What the task requires: Which lines run from the one with "Instruction: Click the" through the end of the data? Retype them exactly, without pictures.

Material for the task:

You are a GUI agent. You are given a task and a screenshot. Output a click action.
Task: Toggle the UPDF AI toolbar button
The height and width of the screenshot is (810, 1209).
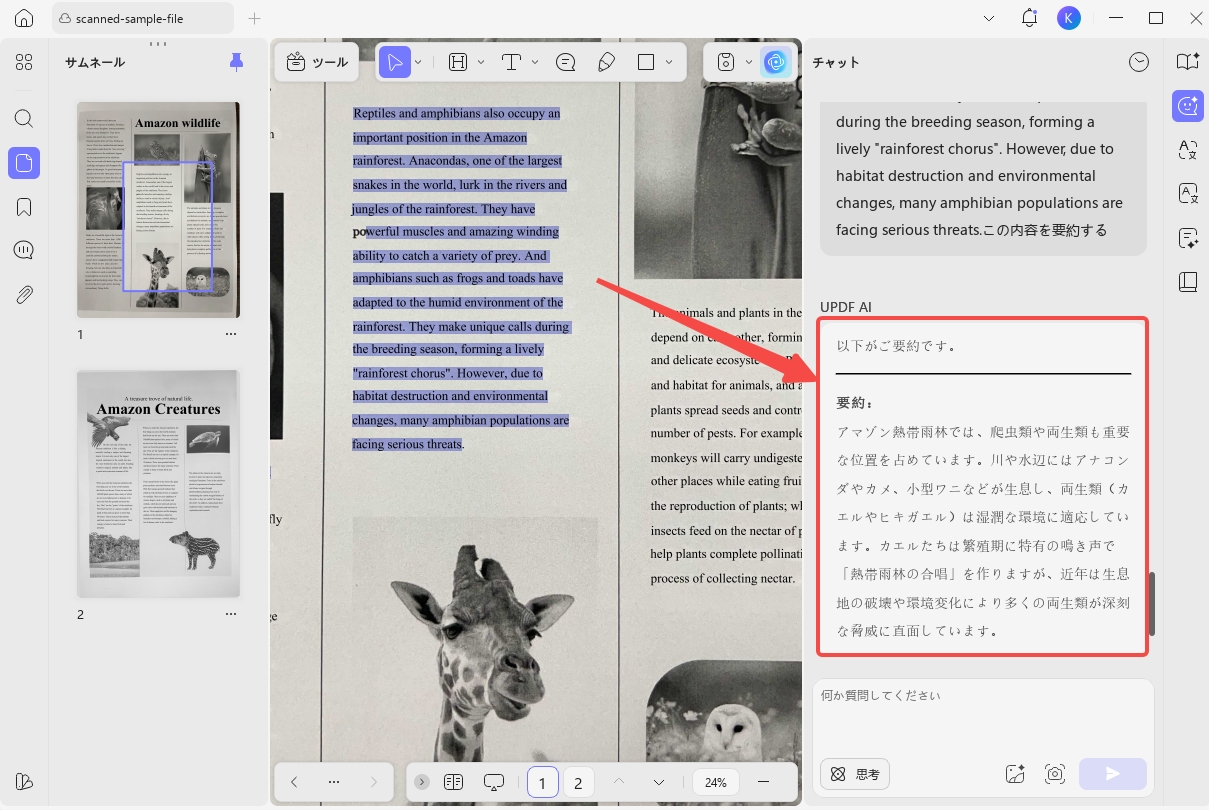(775, 62)
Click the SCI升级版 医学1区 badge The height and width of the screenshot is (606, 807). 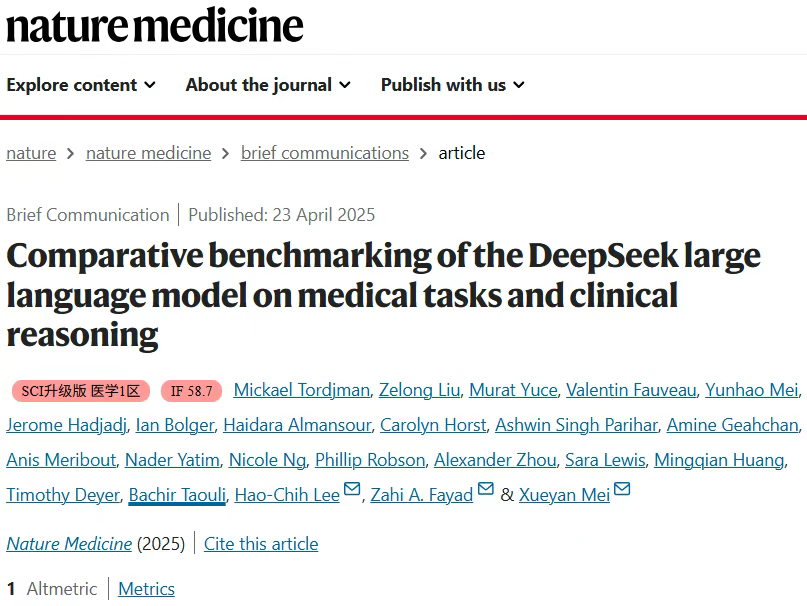(x=81, y=391)
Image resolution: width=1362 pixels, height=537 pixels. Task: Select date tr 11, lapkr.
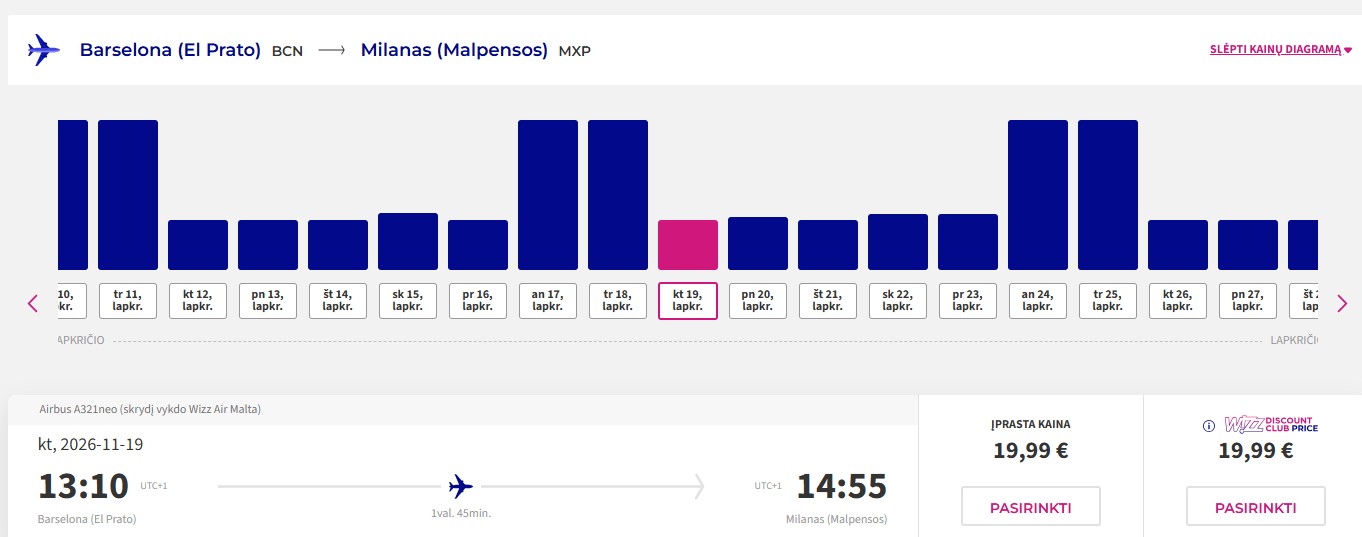(x=128, y=301)
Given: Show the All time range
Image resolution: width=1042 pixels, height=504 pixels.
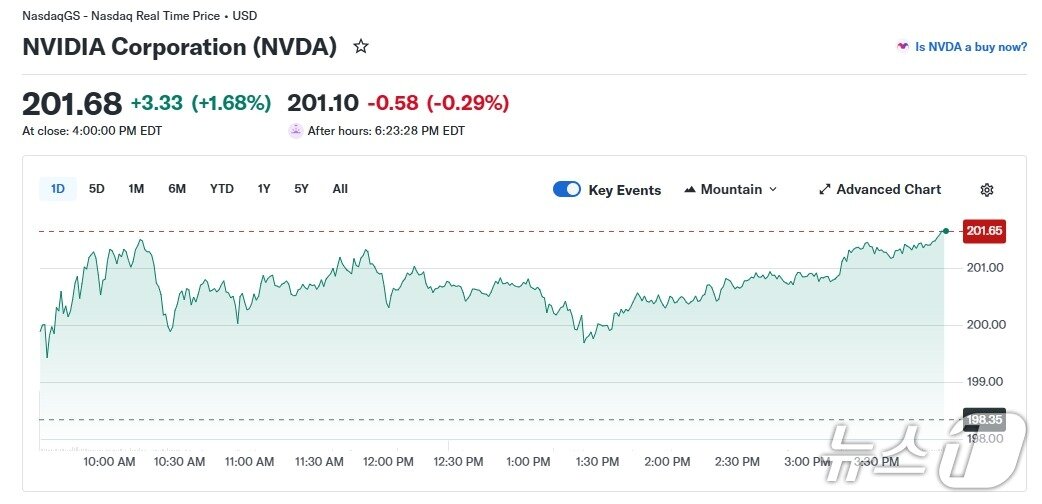Looking at the screenshot, I should 340,189.
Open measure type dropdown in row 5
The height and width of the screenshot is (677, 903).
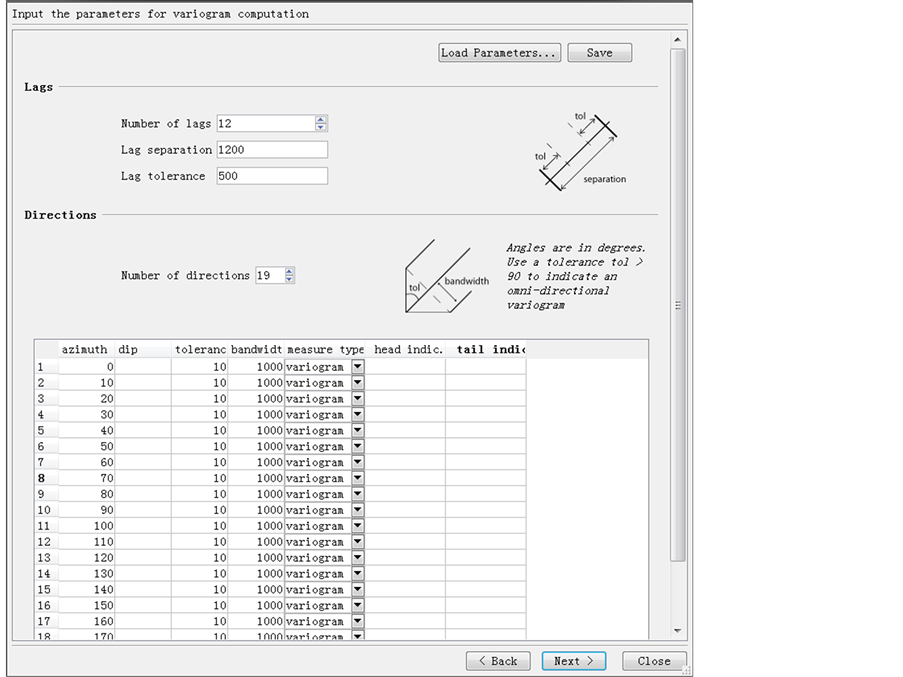[358, 431]
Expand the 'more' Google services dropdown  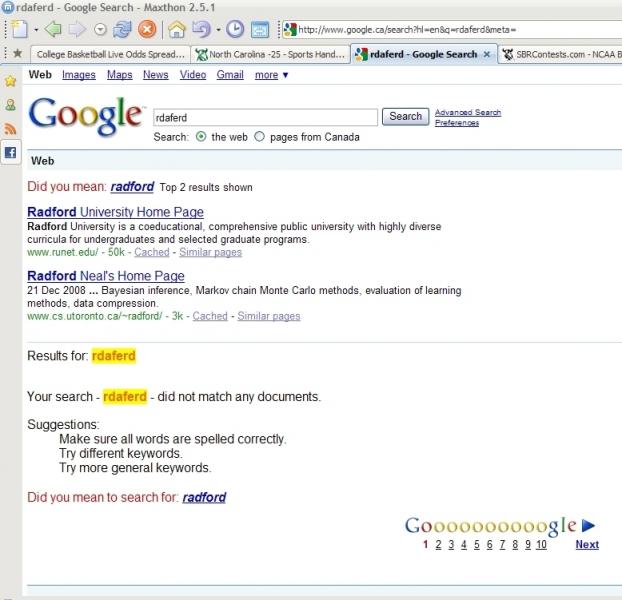(271, 75)
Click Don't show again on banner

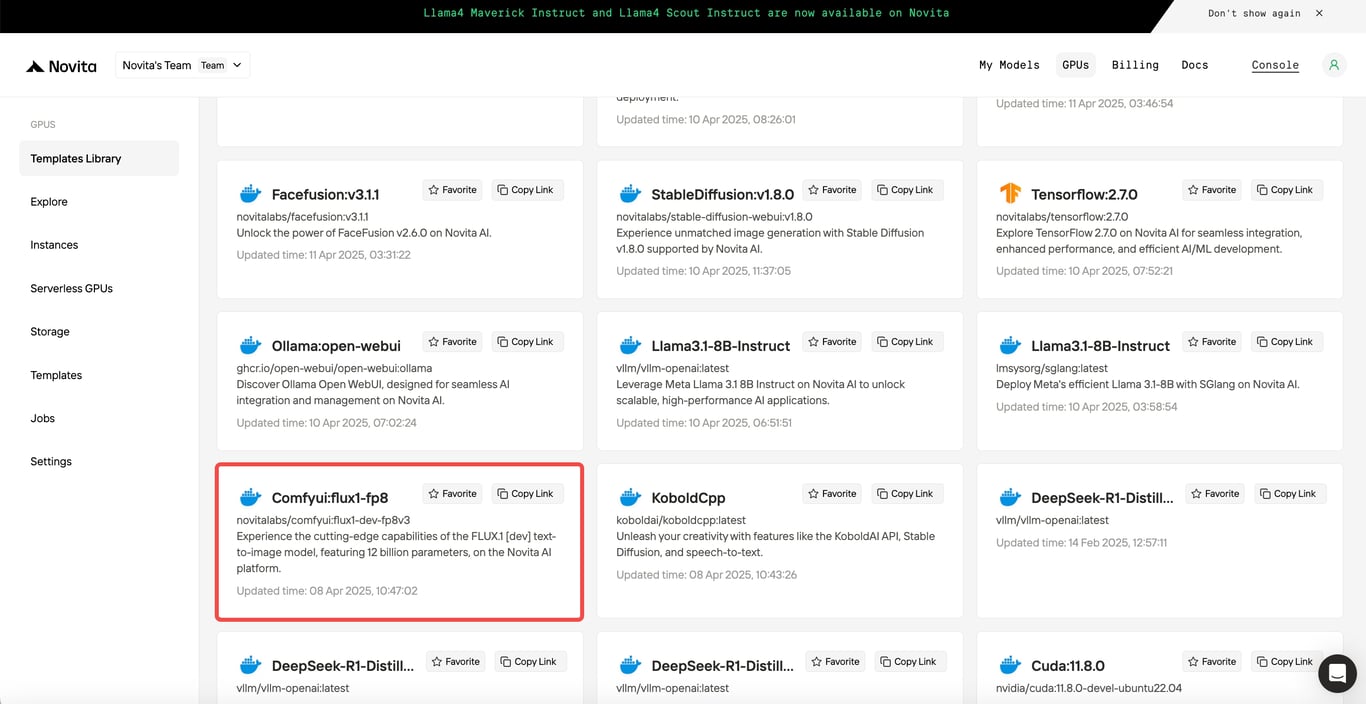point(1254,13)
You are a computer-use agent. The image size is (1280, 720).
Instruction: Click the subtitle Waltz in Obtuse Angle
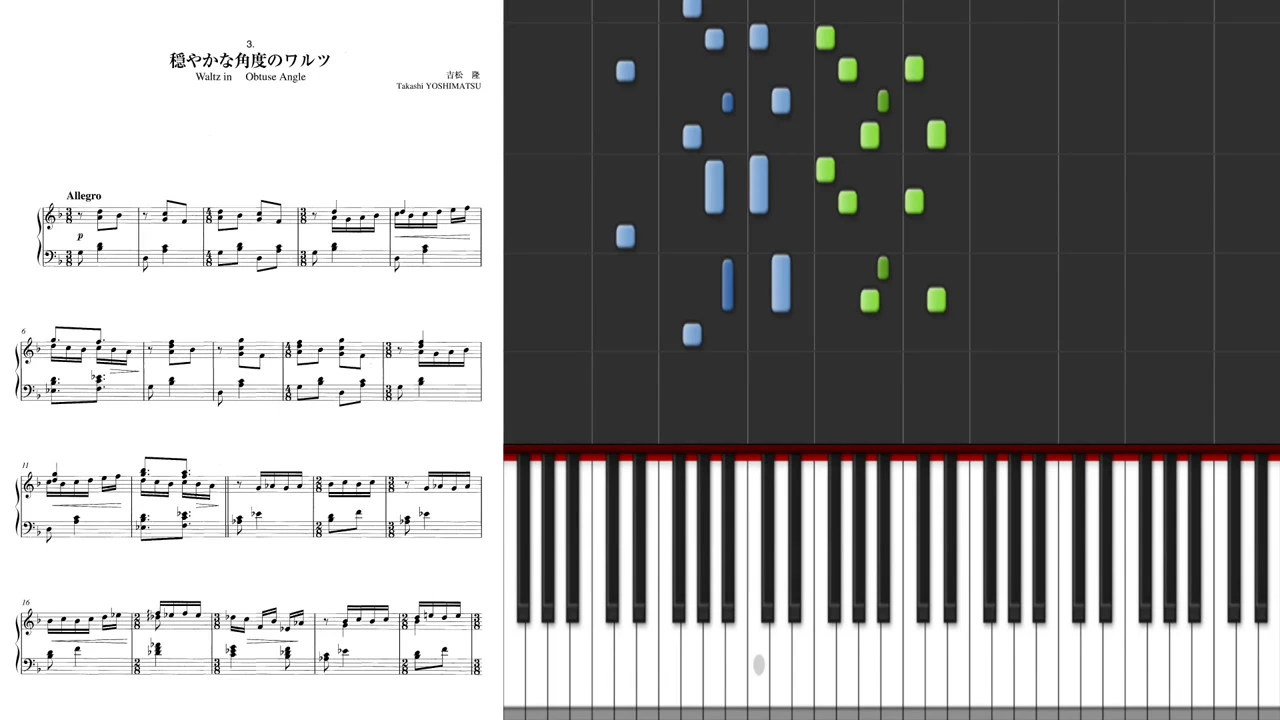click(251, 77)
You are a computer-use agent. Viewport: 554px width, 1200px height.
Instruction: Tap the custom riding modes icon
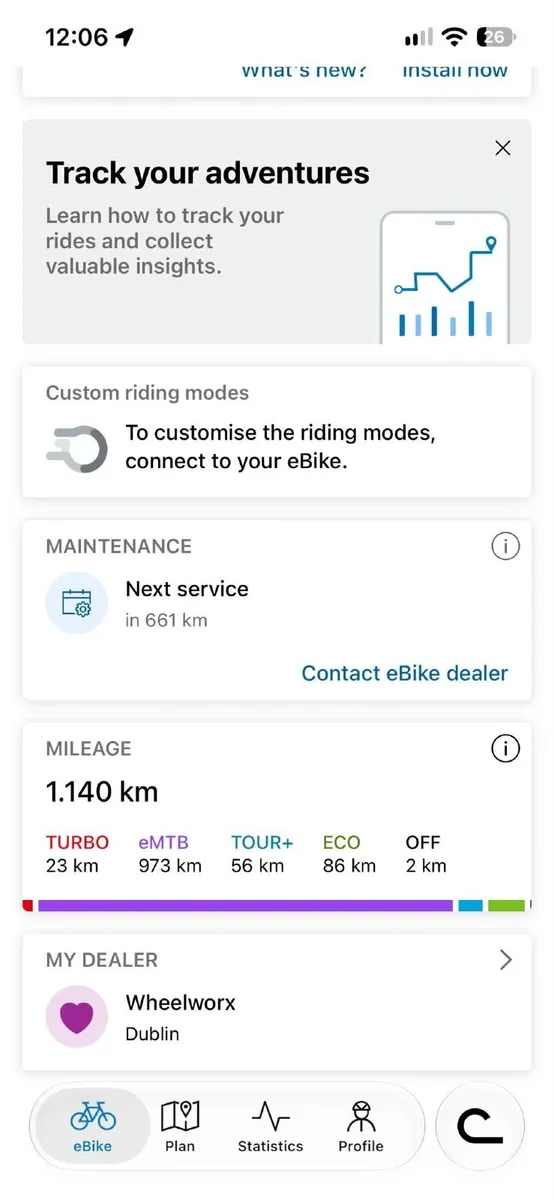pos(77,448)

Exercise output:
Instruction: Click the subtitle Waltz in Obtuse Angle
click(251, 77)
You are a computer-use agent. Viewport: 554px width, 1200px height.
Instruction: Tap the custom riding modes icon
pos(77,448)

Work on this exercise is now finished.